== EXCERTO DO TEXTO ==
────
A primeira viagem de Ernesto Che Guevara pela América Latina chegou a Hollywood pela mão do brasileiro Walter Salles. Na película, o realizador acompanha a expedição de Ernesto e Alberto Granado, inseparável camarada, na mota La Poderosa desde Buenos Aires até à península de Guajira, na Venezuela. A perda da inocência em mais de dez mil quilómetros.

Numa linguagem escorreita, Salles explora a evolução da consciência social e política que desabrocha em Ernesto, colocando num plano subalterno as experiências desportivas mantidas pelos dois colegas ao longo da travessia. E foram muitas, conforme explica ao Maisfutebol Alberto Granado, num emocionante testemunho desde Havana, Cuba.

«Jogámos em Iquique, no norte do Chile, e no Hospital de San Pablo, para leprosos, no Peru. O dinheiro era cada vez mais curto e tínhamos de ser muito criativos. Mas a mais marcante de todas as experiências aconteceu na Amazónia, numa pequena cidade colombiana chamada Leticia», recorda Alberto Granado.

Voz trémula, lucidez absoluta, a imponência de uma vida riquíssima a cada palavra proferida. «Chegámos à cidade e apresentámo-nos como treinadores de futebol. As pessoas eram humildes e acreditaram nas nossas credenciais. Como a equipa era fraquinha concordámos em jogar e treinar o Independiente Sporting Club. Era assim que se chamava o clube. Creio que já não existe.»

O penalty nas mãos de Che antes de Di Stéfano

Ernesto, limitado pela asma, ocupou a posição de guarda-redes. «Era valente, metia a cabeça e as mãos em qualquer jogada.» Alberto tornou-se o goleador da equipa. «Chamavam-me Pedernerita, pois todos conheciam o Adolfo Pedernera, que na altura era o astro do River Plate.»
────
== MATERIAL FORNECIDO ==
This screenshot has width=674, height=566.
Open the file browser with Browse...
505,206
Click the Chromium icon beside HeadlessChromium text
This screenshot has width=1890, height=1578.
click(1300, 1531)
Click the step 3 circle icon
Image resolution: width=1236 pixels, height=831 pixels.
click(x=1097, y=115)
────
== TAREFAS A REALIZAR ==
A) No excerto sobre a viagem de Che Guevara, que alcunha deram a Alberto Granado em Leticia?
B) Resuma em duas frases o excerto sobre a viagem de Che Guevara.
C) Prossiga o excerto sobre a viagem de Che Guevara a partir da última frase apresentada.

== TAREFAS RESOLVIDAS ==
A) Pedernerita.

B) O filme de Walter Salles acompanha a viagem de Ernesto Che Guevara e Alberto Granado pela América Latina na mota La Poderosa e privilegia a evolução da consciência social e política de Ernesto, deixando num plano subalterno as experiências desportivas dos dois. Em testemunho ao Maisfutebol, Granado recorda os jogos que disputaram, sobretudo em Leticia, na Colômbia, onde se apresentaram como treinadores do Independiente Sporting Club, com Ernesto como guarda-redes e Granado como goleador.

C)
A experiência em Letícia durou «alguns jogos, cinco ou seis» e terminou da melhor maneira. «Na final da competição marquei um golo e o Fuser [n.d.r. como Alberto tratava Ernesto] ainda defendeu um penalty. A vitória valeu-nos dinheiro e alimentos necessários para chegarmos a Bogotá.»

Na capital da Colômbia, conheceram Alfredo Di Stéfano, um dos maiores jogadores de todos os tempos. «Lembro-me que tudo aconteceu num restaurante. Vimo-lo e não resistimos a meter conversa. Era uma simpatia. Deu-nos dois bilhetes para o amigável entre o Milionários e o Real Madrid.»

Ministro sim, mas nunca na baliza

Alberto Granado esteve «mais de dez anos» sem ver o amigo Ernesto. «Fui viver para Cuba. Reencontramo-nos em Havana e vi-o pela última vez num jogo de futebol.» Che era já na altura ministro da Economia de Cuba, num governo presidido por Fidel castro.

«Fizemos um jogo contra uns universitários. O Fuser era ministro mas na baliza comportava-se como um guarda-redes doido. Logo no princípio saiu-se aos pés de um espanhol chamado Arias e deixou todos espantados. Era muito competitivo.»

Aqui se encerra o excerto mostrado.